=== Entries on finding words and elements ===

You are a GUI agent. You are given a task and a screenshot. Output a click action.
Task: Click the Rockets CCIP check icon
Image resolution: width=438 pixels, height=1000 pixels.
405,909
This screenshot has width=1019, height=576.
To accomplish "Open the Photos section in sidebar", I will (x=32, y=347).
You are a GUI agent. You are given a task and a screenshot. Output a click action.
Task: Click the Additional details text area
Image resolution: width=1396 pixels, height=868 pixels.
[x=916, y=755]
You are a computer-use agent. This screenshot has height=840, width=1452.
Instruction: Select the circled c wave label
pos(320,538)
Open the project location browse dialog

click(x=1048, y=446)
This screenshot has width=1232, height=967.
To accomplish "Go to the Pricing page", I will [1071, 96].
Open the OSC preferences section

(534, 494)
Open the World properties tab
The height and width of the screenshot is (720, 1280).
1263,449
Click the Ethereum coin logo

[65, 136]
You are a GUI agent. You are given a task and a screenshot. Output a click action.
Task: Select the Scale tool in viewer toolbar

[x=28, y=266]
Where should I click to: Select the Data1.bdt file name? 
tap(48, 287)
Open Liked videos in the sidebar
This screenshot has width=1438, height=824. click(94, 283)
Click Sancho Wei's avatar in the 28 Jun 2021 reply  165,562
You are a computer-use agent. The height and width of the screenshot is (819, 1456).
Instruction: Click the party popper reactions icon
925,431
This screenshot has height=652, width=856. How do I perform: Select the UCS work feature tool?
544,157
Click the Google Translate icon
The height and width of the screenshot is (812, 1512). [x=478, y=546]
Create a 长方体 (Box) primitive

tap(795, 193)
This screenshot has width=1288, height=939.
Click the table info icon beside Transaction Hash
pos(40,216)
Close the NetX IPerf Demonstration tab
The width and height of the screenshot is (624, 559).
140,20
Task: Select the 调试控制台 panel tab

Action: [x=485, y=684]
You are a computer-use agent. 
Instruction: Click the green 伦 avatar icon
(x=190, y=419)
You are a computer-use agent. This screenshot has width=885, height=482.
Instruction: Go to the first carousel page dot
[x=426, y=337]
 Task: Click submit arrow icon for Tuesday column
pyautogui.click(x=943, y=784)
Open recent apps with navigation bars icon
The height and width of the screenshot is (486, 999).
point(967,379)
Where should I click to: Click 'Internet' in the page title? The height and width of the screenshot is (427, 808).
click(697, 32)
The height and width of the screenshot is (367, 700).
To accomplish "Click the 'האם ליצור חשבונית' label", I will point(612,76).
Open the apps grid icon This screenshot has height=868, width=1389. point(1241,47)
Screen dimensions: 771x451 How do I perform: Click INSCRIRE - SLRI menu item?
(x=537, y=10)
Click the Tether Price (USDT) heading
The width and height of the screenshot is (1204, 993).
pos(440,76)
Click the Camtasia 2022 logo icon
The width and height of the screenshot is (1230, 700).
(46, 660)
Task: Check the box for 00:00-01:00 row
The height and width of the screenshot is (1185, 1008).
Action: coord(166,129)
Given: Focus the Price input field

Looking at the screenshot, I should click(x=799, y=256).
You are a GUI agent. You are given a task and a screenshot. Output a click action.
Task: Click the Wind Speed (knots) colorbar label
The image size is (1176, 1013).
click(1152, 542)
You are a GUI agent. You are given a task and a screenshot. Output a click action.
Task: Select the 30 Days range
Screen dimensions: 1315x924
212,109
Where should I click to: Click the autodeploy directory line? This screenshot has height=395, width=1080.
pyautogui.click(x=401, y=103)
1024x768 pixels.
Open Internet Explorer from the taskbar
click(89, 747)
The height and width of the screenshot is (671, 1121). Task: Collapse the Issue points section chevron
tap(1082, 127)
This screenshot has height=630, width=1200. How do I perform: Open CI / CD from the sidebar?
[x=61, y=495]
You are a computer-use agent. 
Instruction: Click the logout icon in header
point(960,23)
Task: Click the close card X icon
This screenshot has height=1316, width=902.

=== TASK REQUIREMENTS ===
Copy out the rows from the line containing "Create a 长方体 (Box) primitive" through the line containing "click(1152, 542)", both included, word for word.

=== ANSWER TO THE EXERCISE ===
Create a 长方体 (Box) primitive

tap(795, 193)
This screenshot has width=1288, height=939.
Click the table info icon beside Transaction Hash
pos(40,216)
Close the NetX IPerf Demonstration tab
The width and height of the screenshot is (624, 559).
140,20
Task: Select the 调试控制台 panel tab

Action: [x=485, y=684]
You are a computer-use agent. 
Instruction: Click the green 伦 avatar icon
(x=190, y=419)
You are a computer-use agent. This screenshot has width=885, height=482.
Instruction: Go to the first carousel page dot
[x=426, y=337]
 Task: Click submit arrow icon for Tuesday column
pyautogui.click(x=943, y=784)
Open recent apps with navigation bars icon
The height and width of the screenshot is (486, 999).
point(967,379)
Where should I click to: Click 'Internet' in the page title? The height and width of the screenshot is (427, 808).
click(697, 32)
The height and width of the screenshot is (367, 700).
To accomplish "Click the 'האם ליצור חשבונית' label", I will point(612,76).
Open the apps grid icon This screenshot has height=868, width=1389. point(1241,47)
Screen dimensions: 771x451 How do I perform: Click INSCRIRE - SLRI menu item?
(x=537, y=10)
Click the Tether Price (USDT) heading
The width and height of the screenshot is (1204, 993).
pos(440,76)
Click the Camtasia 2022 logo icon
The width and height of the screenshot is (1230, 700).
(46, 660)
Task: Check the box for 00:00-01:00 row
The height and width of the screenshot is (1185, 1008).
Action: coord(166,129)
Given: Focus the Price input field

Looking at the screenshot, I should click(x=799, y=256).
You are a GUI agent. You are given a task and a screenshot. Output a click action.
Task: Click the Wind Speed (knots) colorbar label
The image size is (1176, 1013).
click(1152, 542)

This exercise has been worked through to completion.